In this blended soup recipe, cucumber goes from a mild vegetable to a mighty main dish with the help of olive oil, vinegar and salt. Chef Justin Urso of The Dial and its rooftop sister restaurant and lounge, Blue Owl (opening soon in Central Square), tops his with small piles of trout roe, fresh dill and rolled up pieces of smoked salmon, but you can always keep things simple and serve your bowl with just the homemade croutons (which are impressive enough on their own).
- 2 pounds of English cucumbers, peeled and de-seeded
- 3/4 teaspoon salt
- 3 tablespoons Champagne vinegar
- 1/2 cup olive oil
- Pumpernickel Rye bread
- Mix the cucumber and salt. Allow to sit for one hour. Remove the cucumbers and discard any liquid. Purée the cucumbers in a blender with the vinegar until smooth.

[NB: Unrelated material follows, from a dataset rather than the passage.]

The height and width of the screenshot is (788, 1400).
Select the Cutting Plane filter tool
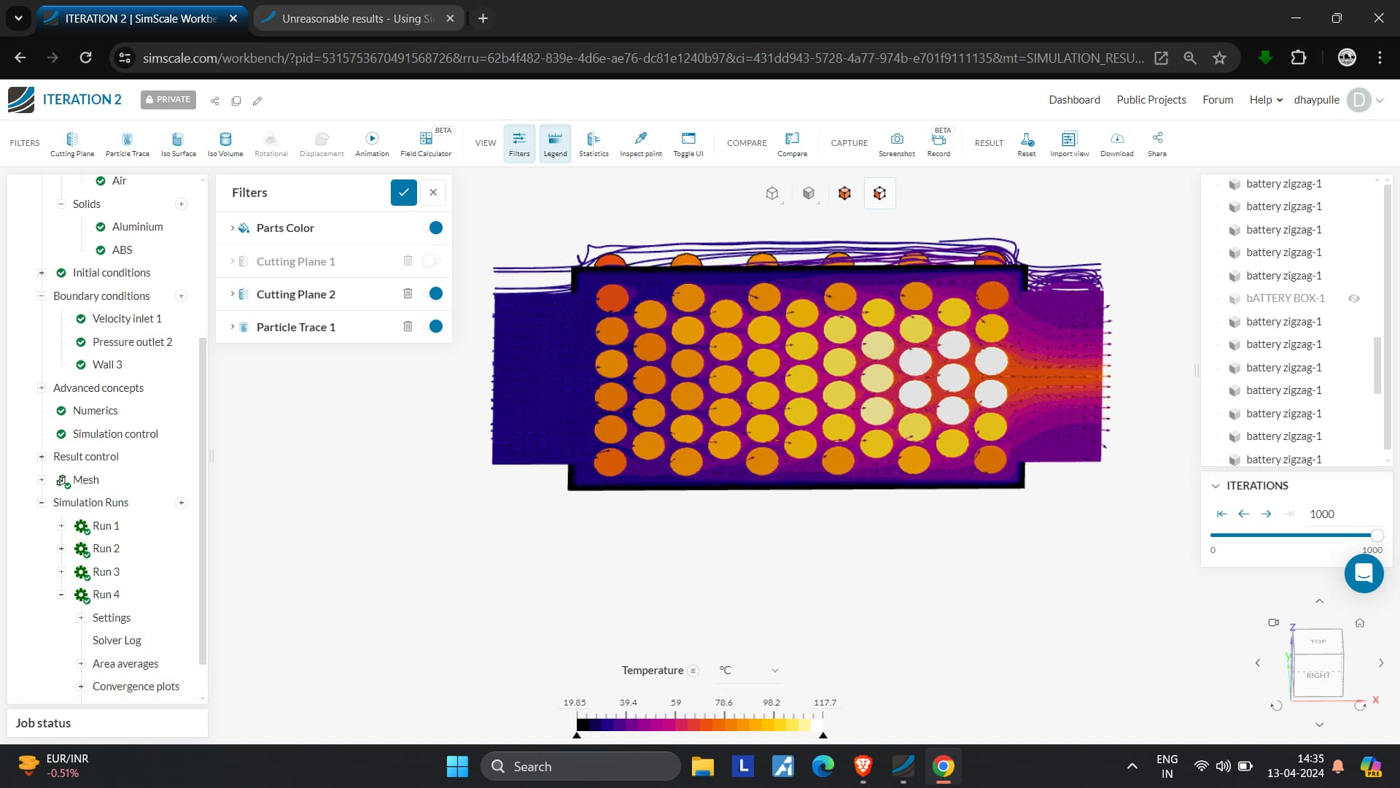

- Slowly stream in olive oil. Pass through a chinois. Adjust seasoning with salt and vinegar.
- To make the croutons, slice the bread approximately ¼ inch thick and long enough to sit on top of your serving vessel. Drizzle with olive oil and season with salt & pepper. Bake in a 300°F oven until crisp (approximately 8 minutes). Allow to cool.
- To serve, pour 5 ounces of soup into a bowl. Lay crouton on the rim of the bowl offset to one side.